_Estratto del documento_.
**********
Segnalo. Brevemente, altri libri.

Luca Barbieri, Five fingers, edito nel 2008 dalla meritoria Edizioni il Foglio. Si tratta di una antologia di racconti western scritti da un autore italiano appassionato di fumetti, capace, come sottolinea acutamente la prefazione di Vincent Spasaro, di concepire un equivalente letterario dei nostri “spaghetti” film degli anni ’60; il West di Barbieri è un po’ straccione e immaginario, un non-luogo che non si trova in nessuna cartina geografica, bensì nella mente di noi lettori/spettatori. Barbieri scrive con grande facilità e in questo ricorda un Lansdale, però meno sbracato e trash, e un Pantera/Evangelisti, però meno storico e senza lungaggini. I suoi racconti sono delle pepite di trovate, sequenze, che triturano tutto, da Leone a Ford fino all’universo Bonelli. Un libro prezioso e unico.

Stefano Jacurti è uno sfegatato del western, uno che arriva a vestirsi come se fosse in un western. Ha pure diretto un film western. Inevitabile per lui il confronto con la letteratura. Di suo ho letto solo un romanzo edito dalla Emil nel 2012 e intitolato Bastardi per sempre, storia di due famiglie di allevatori che si combattono a vicenda. Jacurti ha una scrittura veloce, ben calibrata, scorrevole come quella di Barbieri. Ad accomunarli è il medesimo retroterra culturale: anche Jacurti mescola con felicità le moltitudini di visioni accumulate negli anni e sparge nelle pagine decine di citazioni letterarie che spaziano dagli “spaghetti” alla grande lezione americana del western crepuscolare di Pechinpah ed Eastwood.

Vorrei lasciarvi con una piccola scorsa a certi fumetti western usciti in questi ultimi anni. Anche qui non vi è alcun intento di esaurire un argomento inesauribile.

Segnalo la serie del Collezionista di Sergio Toppi, rimessa in circolazione con tiratura limitata dalla Kingcomics nel 2001.

Il Collezionista si compone dei seguenti episodi:

La lacrima di Timur Leng

Il calumet di pietra rossa

L’obelisco abissino

Lo scettro di Muiredeagh.

Toppi sceneggia e disegna con grande originalità un western anomalo che spazia dalla frontiera del grande West americano (con puntatine nel senza futuro del Little Big Horn), alle coste dell’Irlanda, fino agli indigeni/indiani ribelli dell’Africa coloniale. Toppi ci mostra come l’intero spazio geografico del pianeta possa divenire un ideale orizzonte selvaggio, popolato da rinnegati, vigliacchi e indiani identificati con tutti i primitivi del globo che cercano di resistere alle potenze capitaliste. C’è molta magia sottopelle nel western di Toppi, fatta di credenze, riti pagani, non lontani da quanto andrà a costruire Valerio Evangelisti con la saga del pistolero Pantera.
**********
_Righe di dati_.
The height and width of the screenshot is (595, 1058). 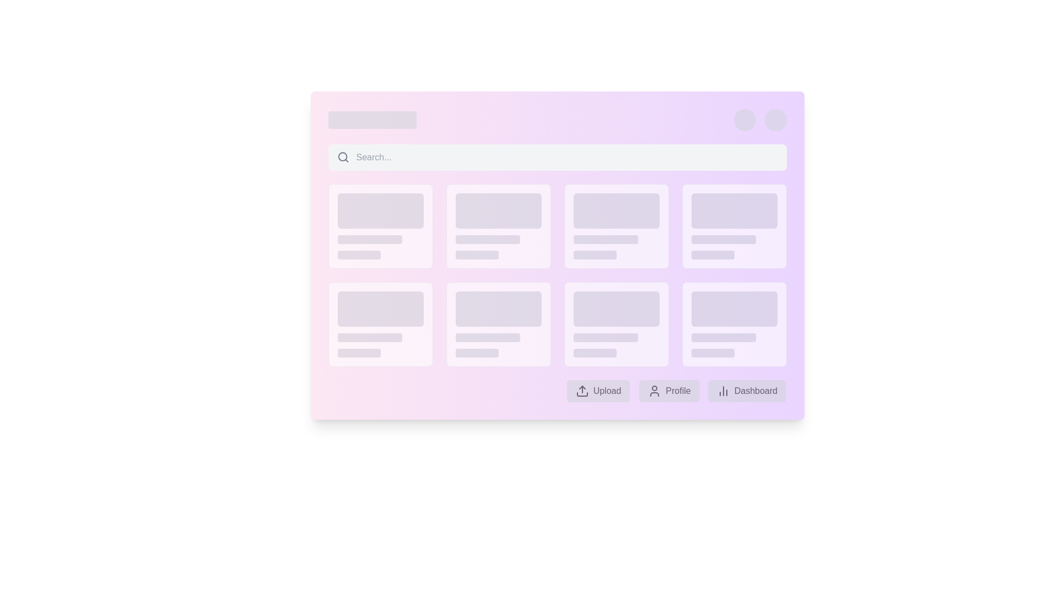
**********
_Completa quanto segue_.
A - Nel passo dell'estratto sul western che inizia con "Segnalo la serie" e termina con "scettro di Muiredeagh.", sostituisci "Collezionista" con "Raccoglitore" e riporta il passo così modificato.
B - Continua l'estratto sul western a partire dalla sua ultima frase.
Le righe non hanno alcun legame con l'estratto sul western.

_Risultati per compito_.
A -
Segnalo la serie del Raccoglitore di Sergio Toppi, rimessa in circolazione con tiratura limitata dalla Kingcomics nel 2001.

Il Raccoglitore si compone dei seguenti episodi:

La lacrima di Timur Leng

Il calumet di pietra rossa

L’obelisco abissino

Lo scettro di Muiredeagh.

B -
Non sono, a differenza del mio capo Longoni, un bonelliano. Trovo il fumetto Bonelli troppo perbenista, politicamente corretto, francamente fastidioso come una fiction di Don Matteo. Lo dico a scanso di equivoci. Detto questo non è possibile liquidare con stizza un universo della carta stampata che da così tanti anni domina il panorama dei fumetti italiani da edicola. Andando dal mio rifornitore dell’usato di fiducia, il signor Enio Bozzi di Libroccasioni, mi sono fatto consigliare l’acquisto di alcuni Texoni disegnati da certi maestri dell’illustrazione; tra gli acquisti c’erano anche due volumi di grande formato, alla francese, di Tex. Storie affidate ad autori come Serpieri o il fido Boselli coadiuvato da Mario Alberti e Angelo Stano.

Boselli/Alberti su Frontera!

Boselli/Stano su Painted desert.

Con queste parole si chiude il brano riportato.